Existence takes a firm stance on "humanity": humanity should be a collection of biological humans, intelligent machines, and resurrected Neanderthals. Any sentient entity that can follow the laws of humanity is worthy to be a citizen embolden with rights in the enterprise. The book includes a great deal about uploaded copies of humans into digital networks, with an ultimately positive portrayal of the experience. The uploaded copies even provide a great service to the rest of humanity that could not be achieved with their short-lived organic original selves. For what it's worth, I personally endorse this whole agenda.

Existence wholly condemns movements that want to turn back the clock on innovation, or even slow it down. The book makes a wise political connection that the super-rich have an alliance with movements that want to return to more primitive ways. In a collapse of industrial society the super-rich will be the mass land owners and slave owners in the resulting feudal order.
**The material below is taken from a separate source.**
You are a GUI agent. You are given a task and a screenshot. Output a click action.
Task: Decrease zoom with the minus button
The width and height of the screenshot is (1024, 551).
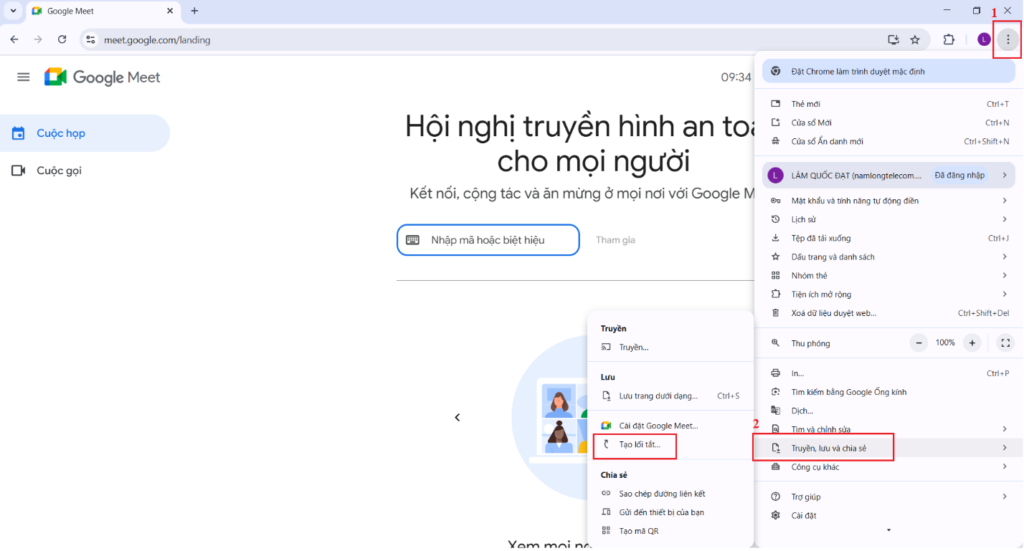click(919, 343)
I'd like to indulge a little in my own thinking for a moment, keep in mind this maxim is not the work of David Brin, for all I know he may disagree with its tone or content. Taking the inclusive trans-humanism just mentioned (including humans, machines, Neanderthals) together with the condemnation of retrogression and technological renunciation, I believe resonates with my maxim "make the present and future world lethal to our ancestors, provided the result is a larger footprint of politically empowered sentient life."

A few particulars, not the core big message, that I loved in the book: Autistics and Neanderthals are very attuned to one another, and the descriptions of the Neanderthal children and teens are great. The segments with autistic dialogue are amazing, another language.
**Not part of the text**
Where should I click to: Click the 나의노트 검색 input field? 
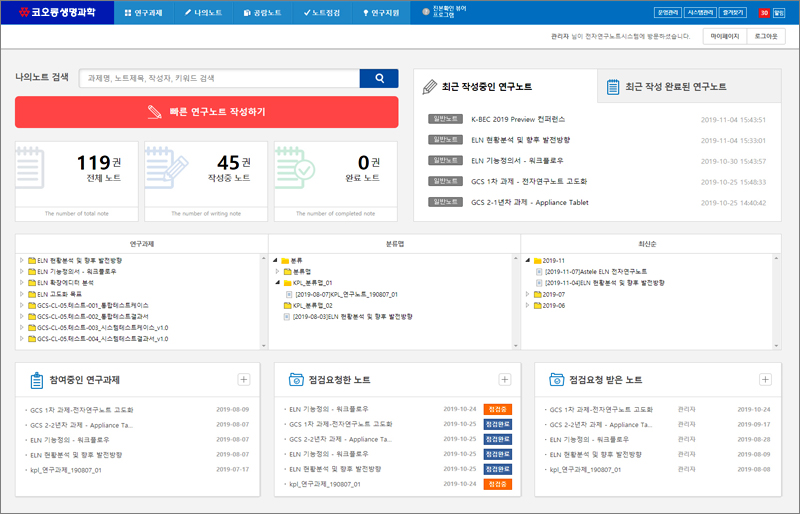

Existence has a clever structure, it is really two books. The first half, the first 400 pages, are entirely plausible visions of the near future. Plausible to the point of being truly useful for todays reader. Not just mind candy.

The second half of the book leaps forward several decades, and shifts tense plot lines into a different plot line. In this leap forward in years and plot line, the book becomes a little more fantasy than the first half, not so utilitarian of a read, but it does not become irrelevant. It does come up with a solution to the depressing message of the first half of the book. And the qualities of the solution are a good candidate for answering the Riddle of Existence.

Yes, I really said that: the book answers the Riddle of Existence. This book dispenses with wisdom in its most bona fide and potent form. A wisdom available to 21st century people. A wisdom not available to our ancestors.

Regarding the negative reviews on Amazon for this book: I can only see their perspective by acknowledging some plot lines simply terminate, functioning only as covering some idea which adds completeness to the book's grand thesis, but not the grand plot line. Maybe this is enough to remove the author from the gallery of greatest authors, and turn off some types of readers. Some negative reviewers mention many previously published novellas were integrated into the book, the author even admits as much in the afterword. For me the ideas, and the main cumulative idea, are extremely high in merit. The book has a non-artistic and utilitarian function offering an important grand message in today's smartest political/philosophical debates.